_MATERIAL FOR THE TASK_
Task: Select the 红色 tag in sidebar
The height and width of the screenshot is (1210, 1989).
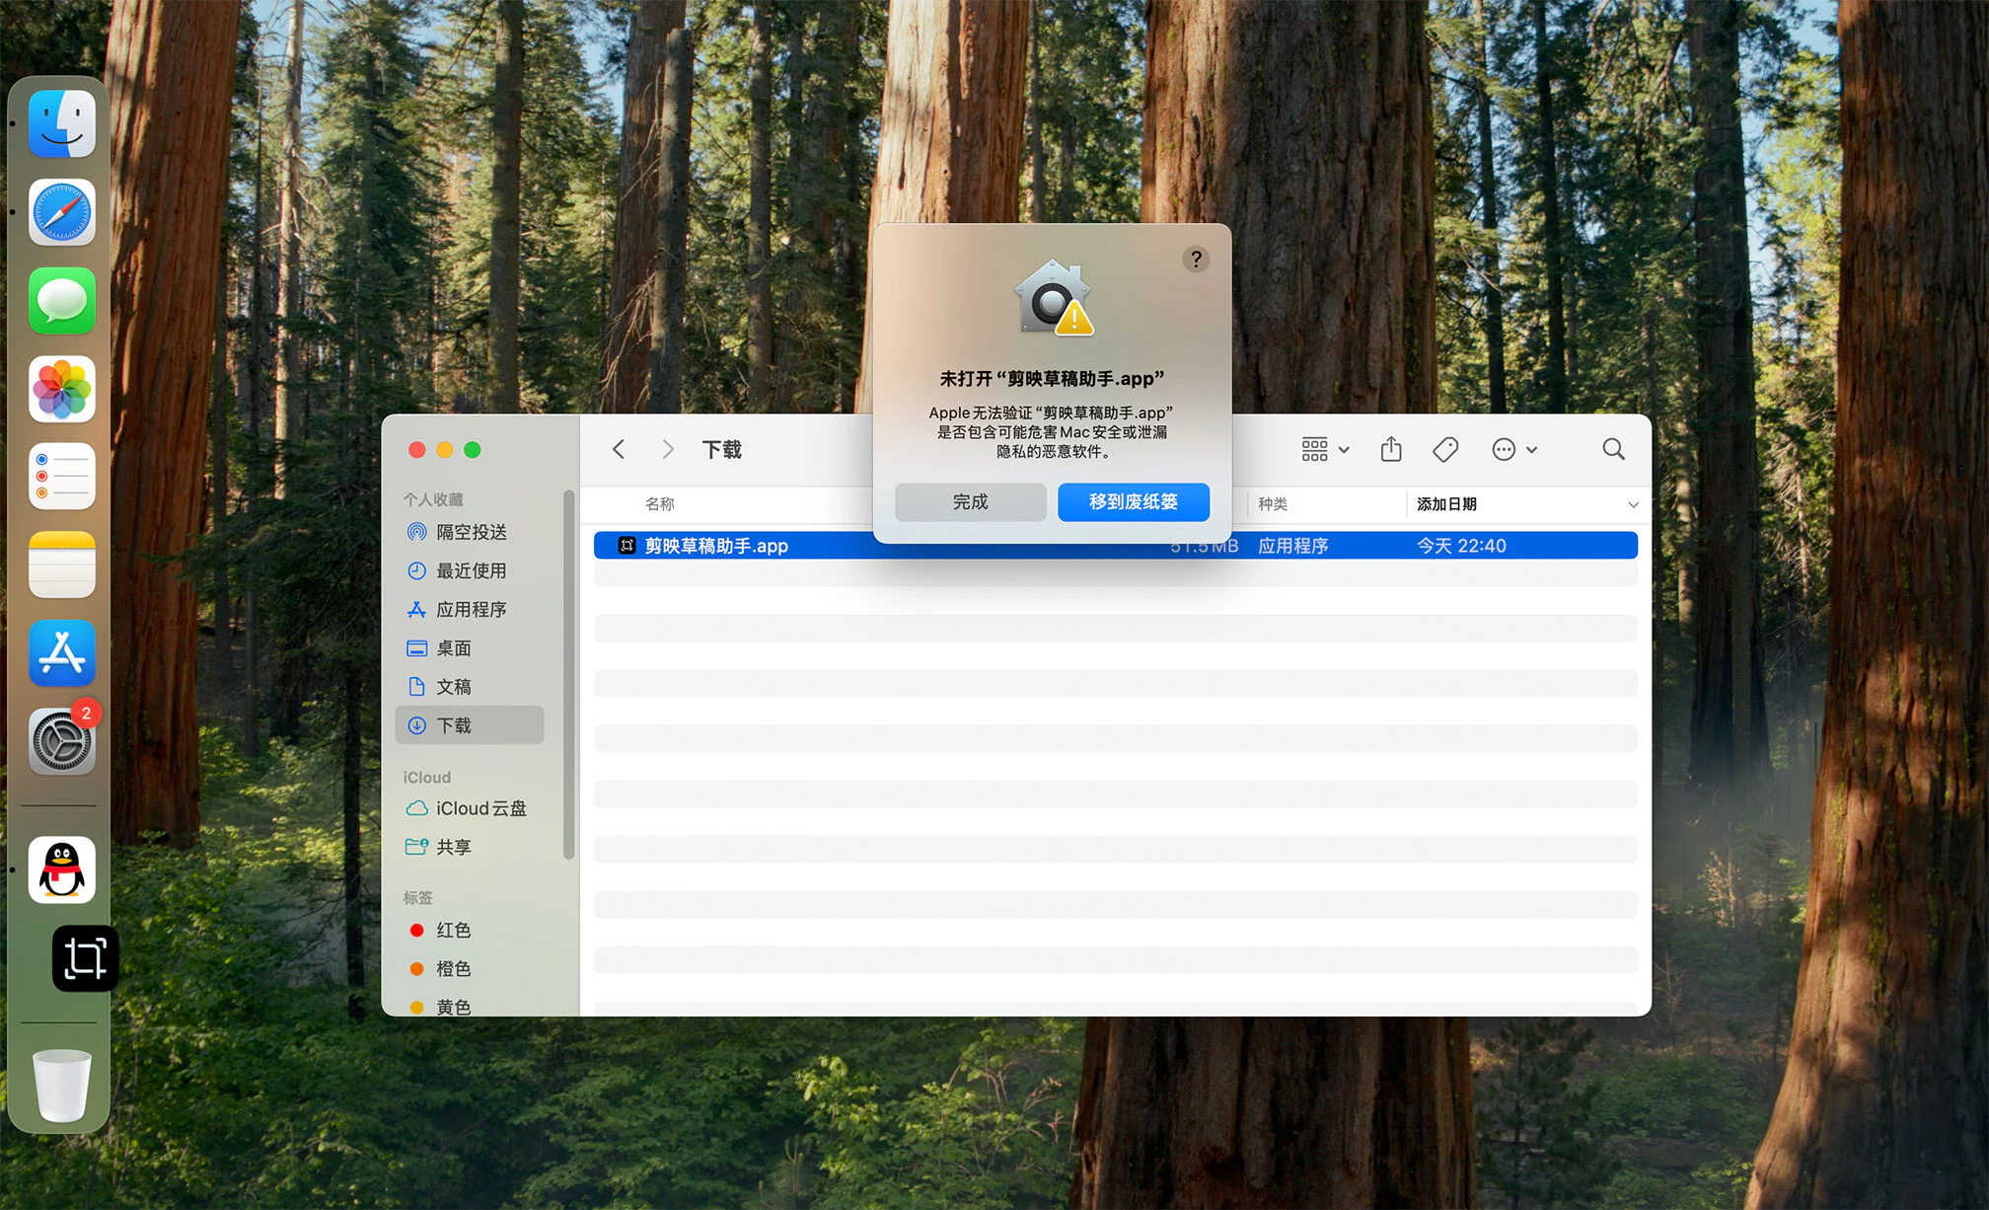Action: 453,931
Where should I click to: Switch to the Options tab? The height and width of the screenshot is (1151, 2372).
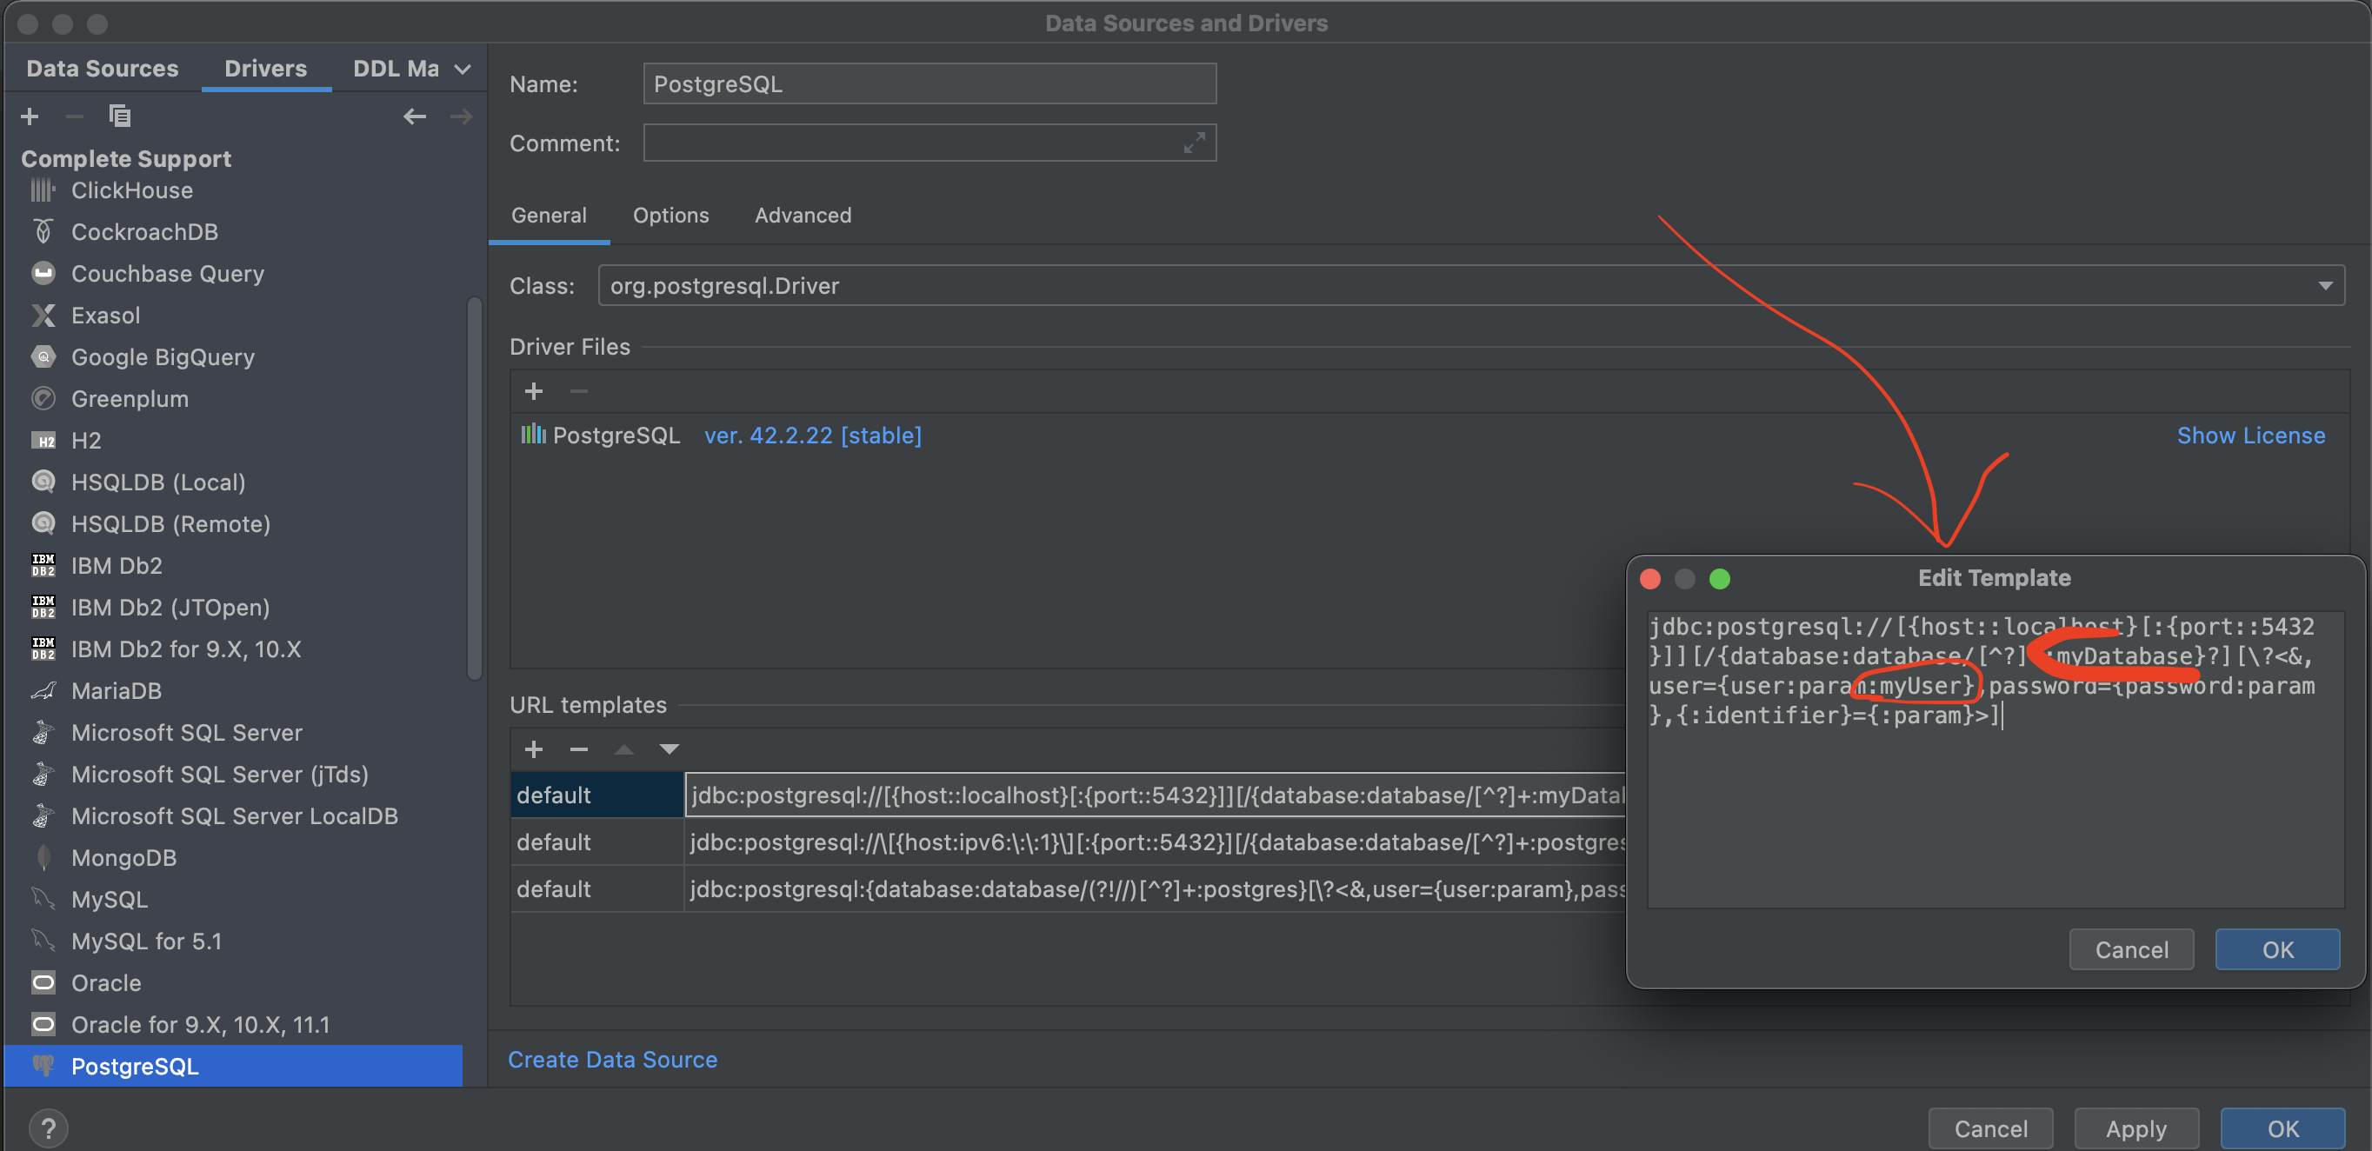pyautogui.click(x=670, y=215)
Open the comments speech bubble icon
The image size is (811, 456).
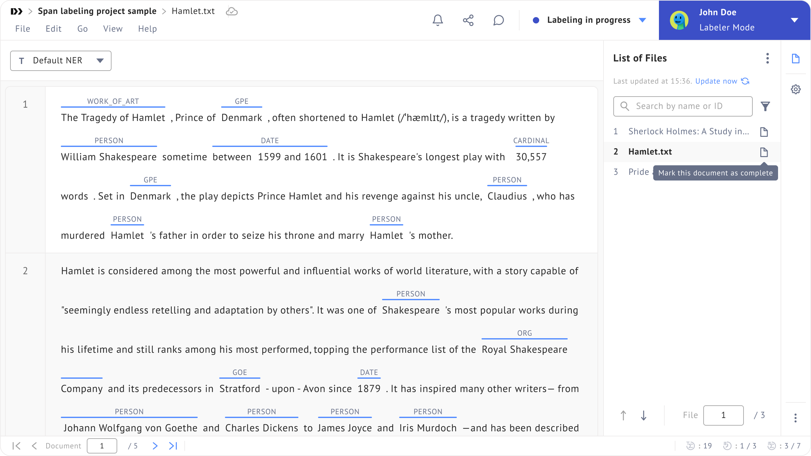click(x=498, y=20)
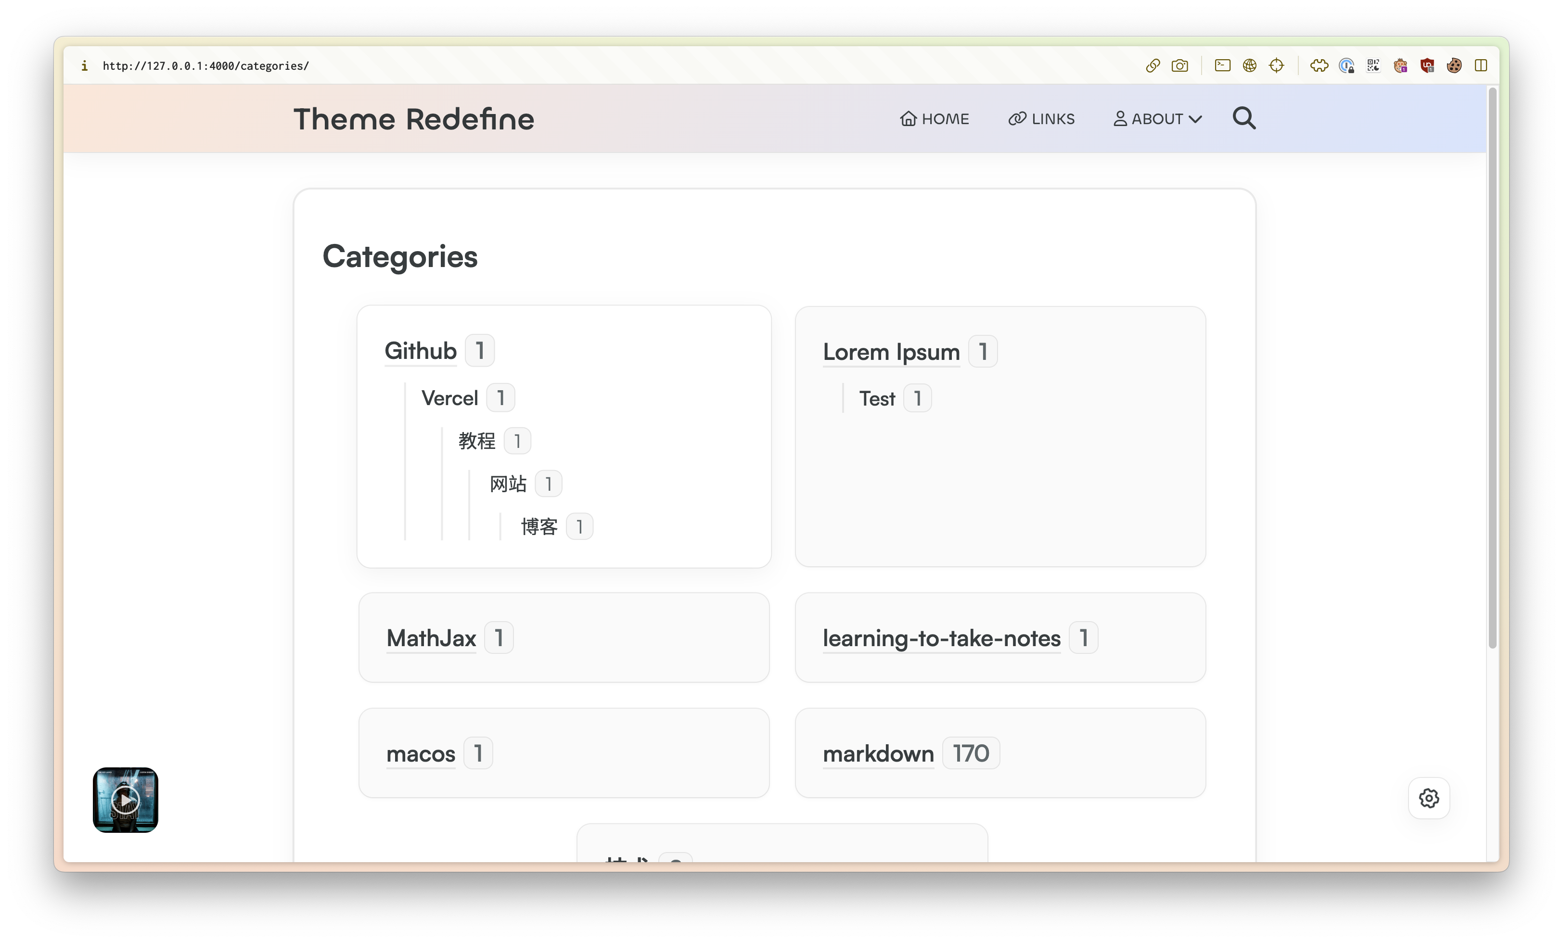Open the search on the navbar

pyautogui.click(x=1243, y=118)
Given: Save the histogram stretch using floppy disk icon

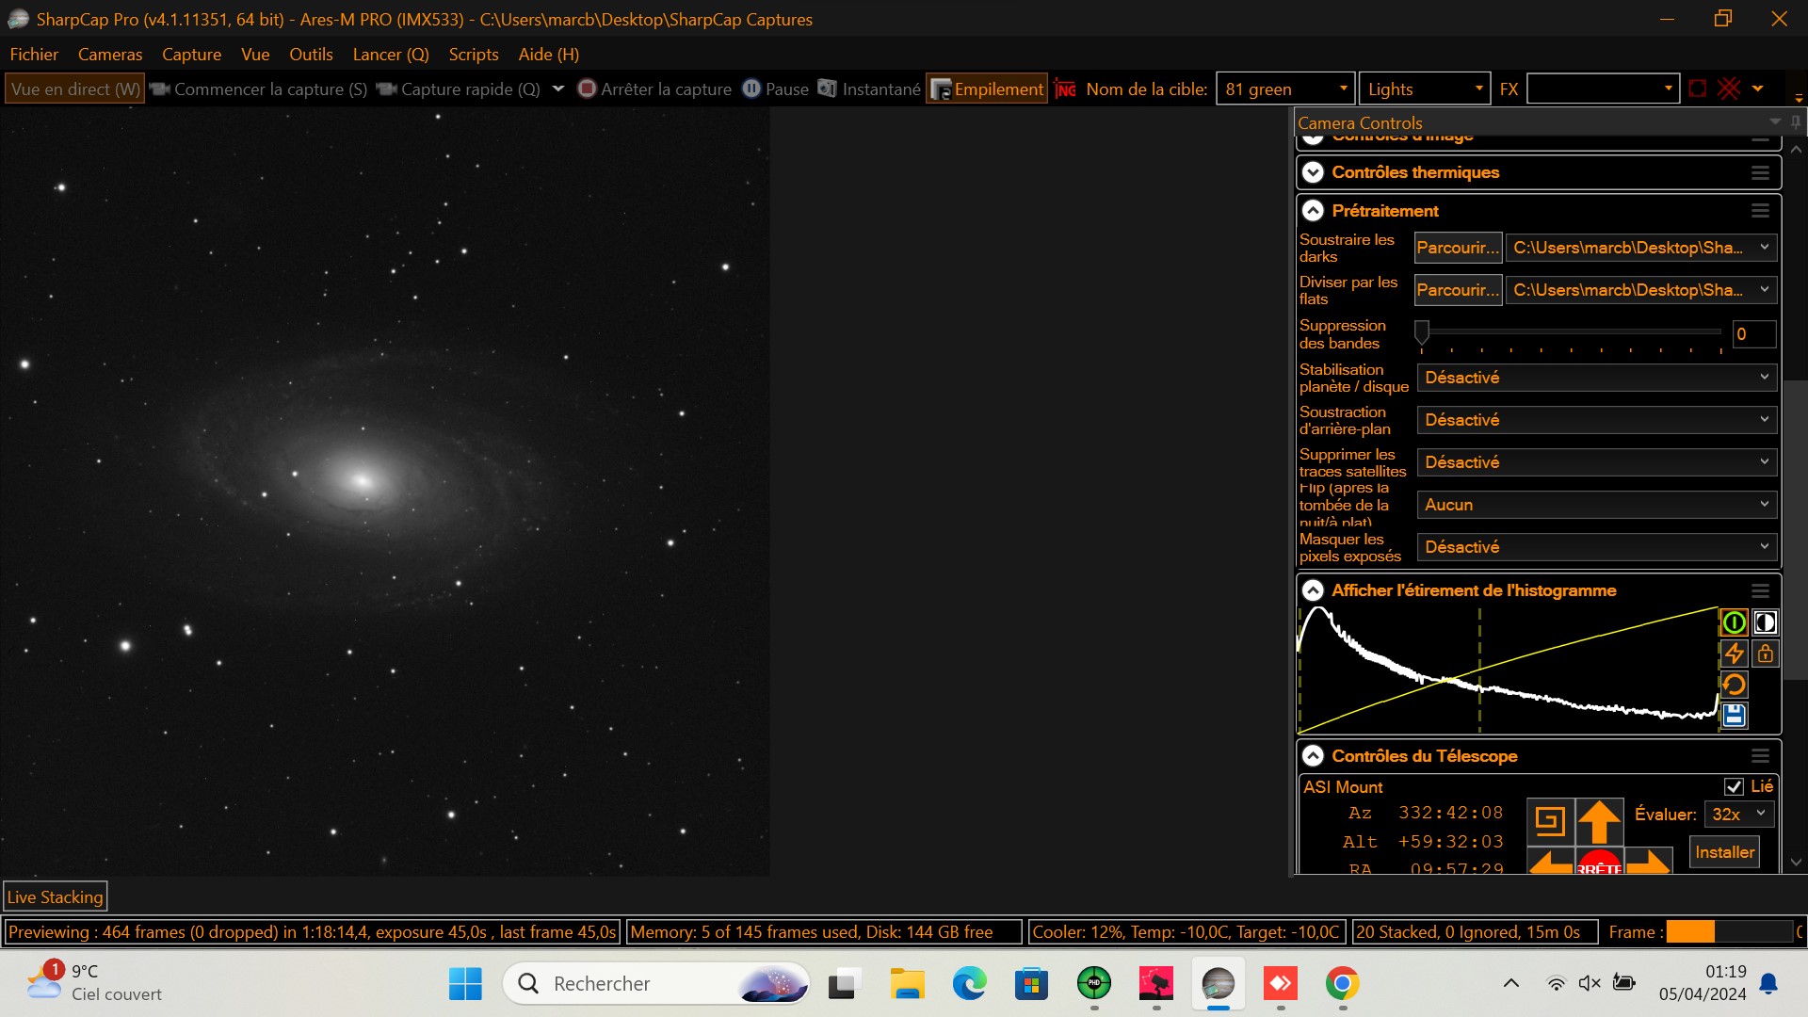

_EXERCISE BRIEF_
The required answer is an exact copy of the lines from the one containing "The image size is (811, 456)." through the last line of the material, with the pictures removed.

_WRITTEN SOLUTION_
The image size is (811, 456).
click(x=498, y=20)
Open the search on the navbar

pyautogui.click(x=1243, y=118)
Given: Save the histogram stretch using floppy disk icon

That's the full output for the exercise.